(DATA RECORDS)

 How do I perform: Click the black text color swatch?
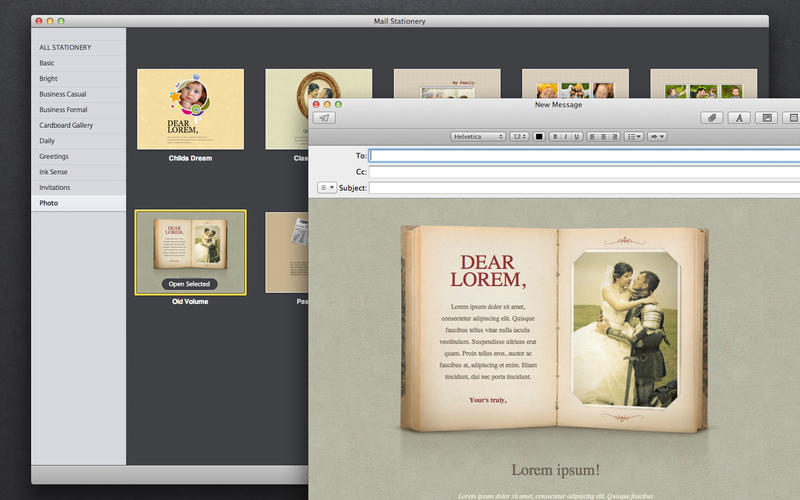pyautogui.click(x=539, y=136)
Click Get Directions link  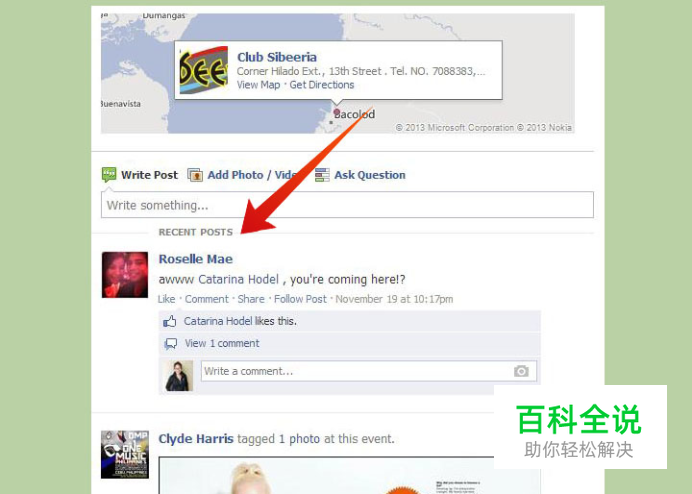pyautogui.click(x=322, y=85)
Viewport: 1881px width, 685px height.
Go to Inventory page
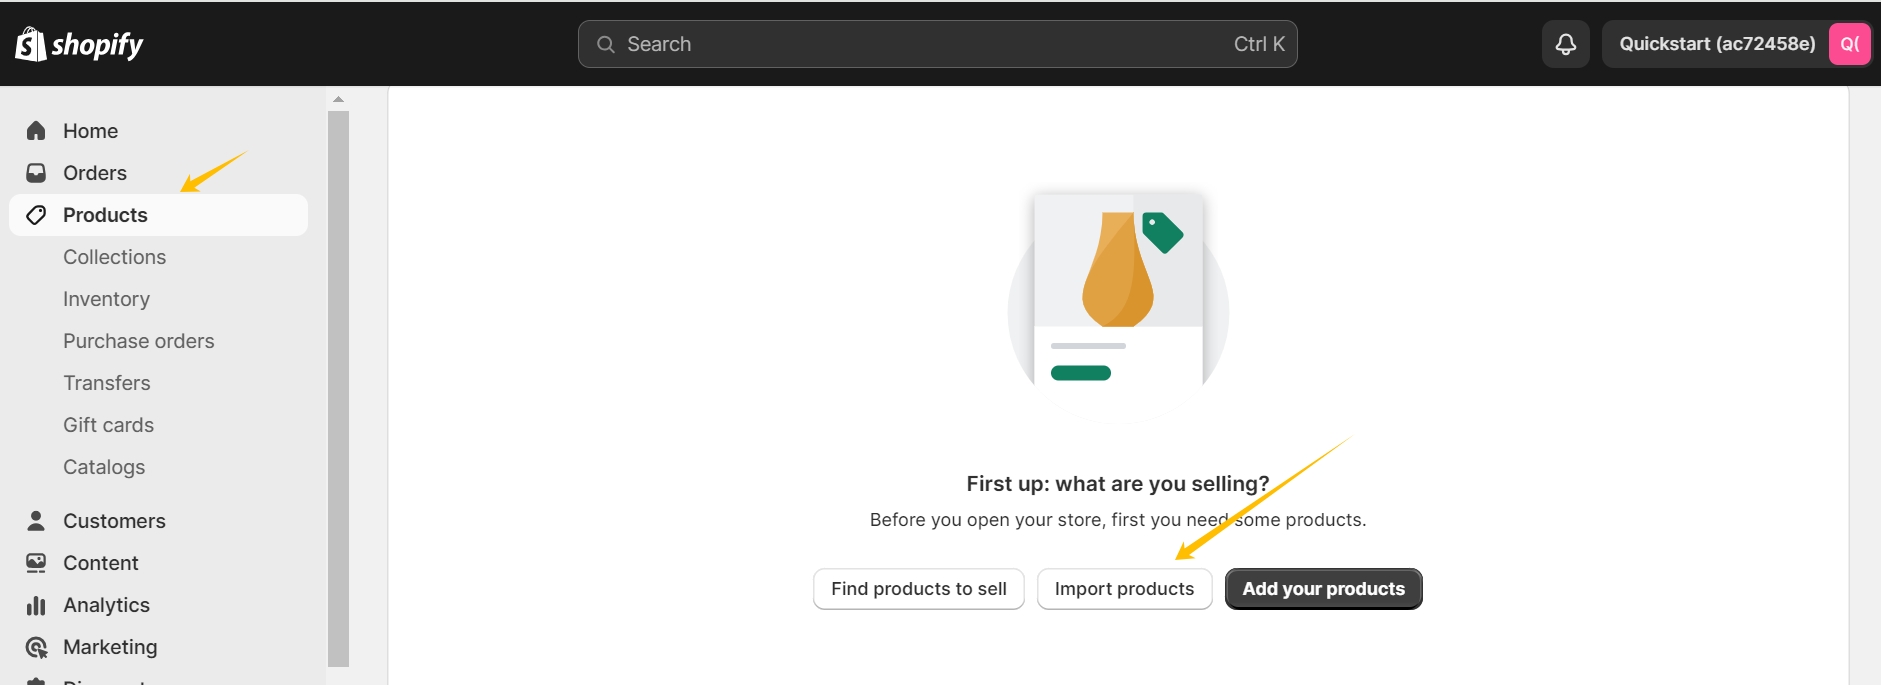coord(106,299)
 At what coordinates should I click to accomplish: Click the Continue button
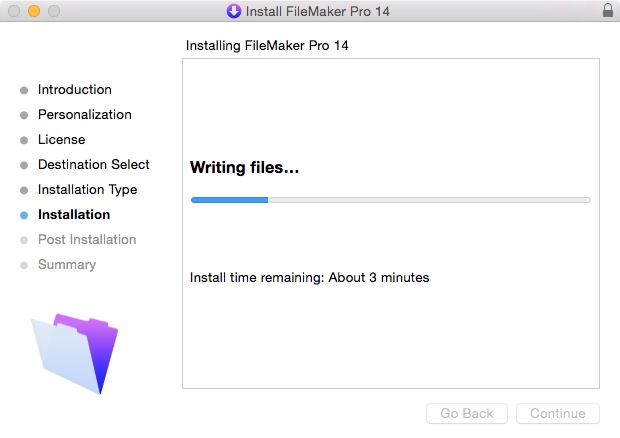point(558,413)
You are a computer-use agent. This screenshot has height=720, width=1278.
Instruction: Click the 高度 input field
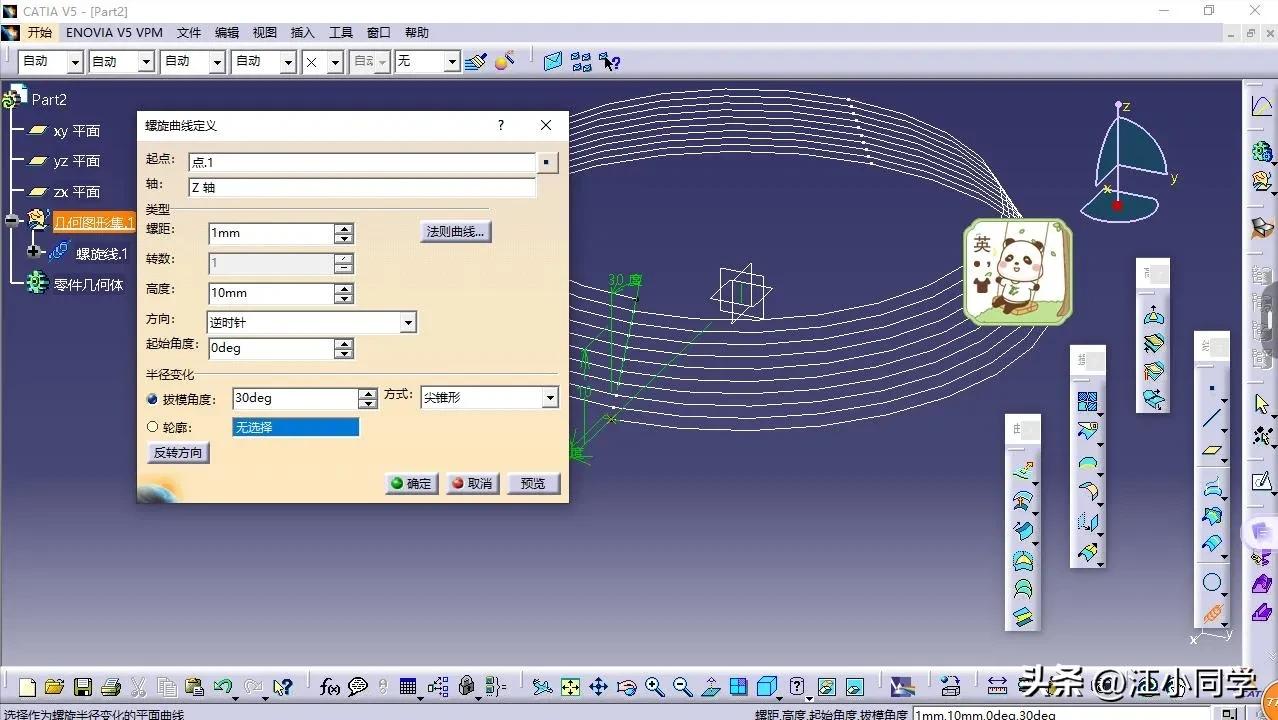(270, 293)
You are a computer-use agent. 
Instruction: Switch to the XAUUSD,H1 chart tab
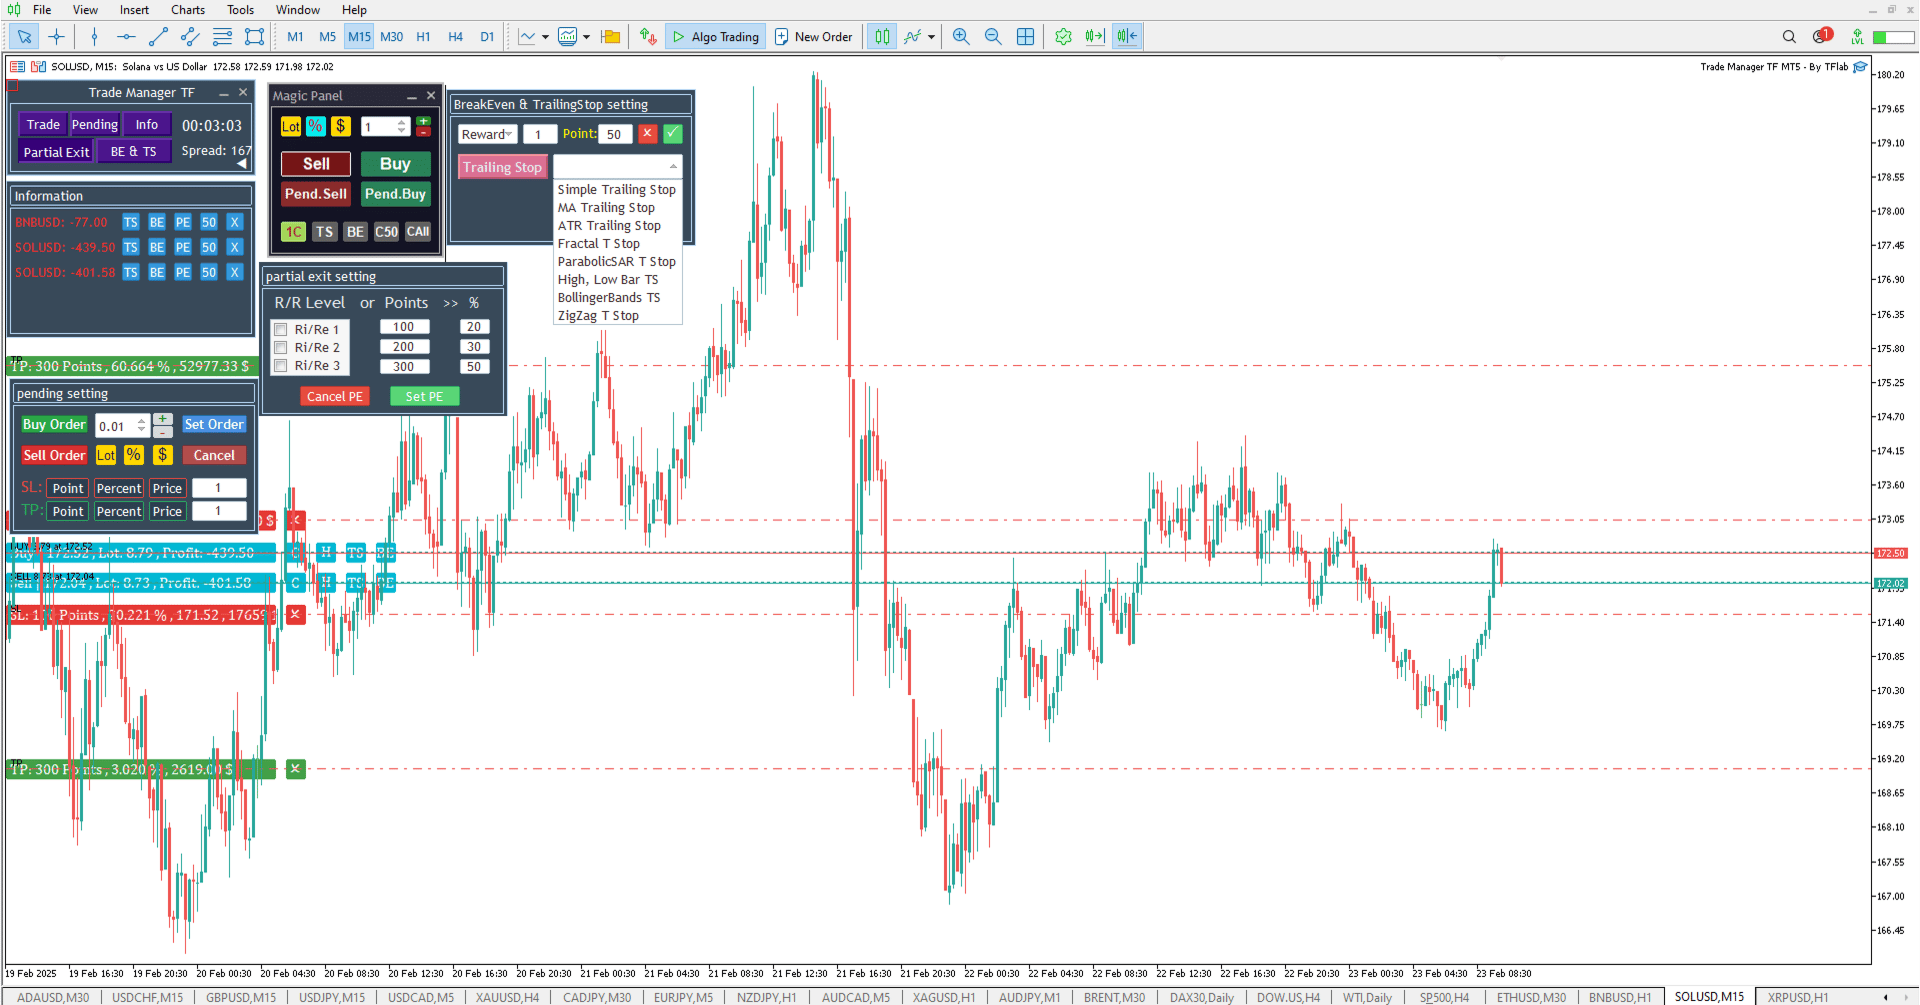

(End DATA RECORDS)

Starting with the line that contains "You are a computer-use agent. This" and ending with the last line of the data above, transcribe exactly those lines and no others, without pictures.

### [ANSWER BOX]
You are a computer-use agent. This screenshot has height=720, width=1278.
Instruction: Click the 高度 input field
(270, 293)
You are a computer-use agent. 
Instruction: Switch to the XAUUSD,H1 chart tab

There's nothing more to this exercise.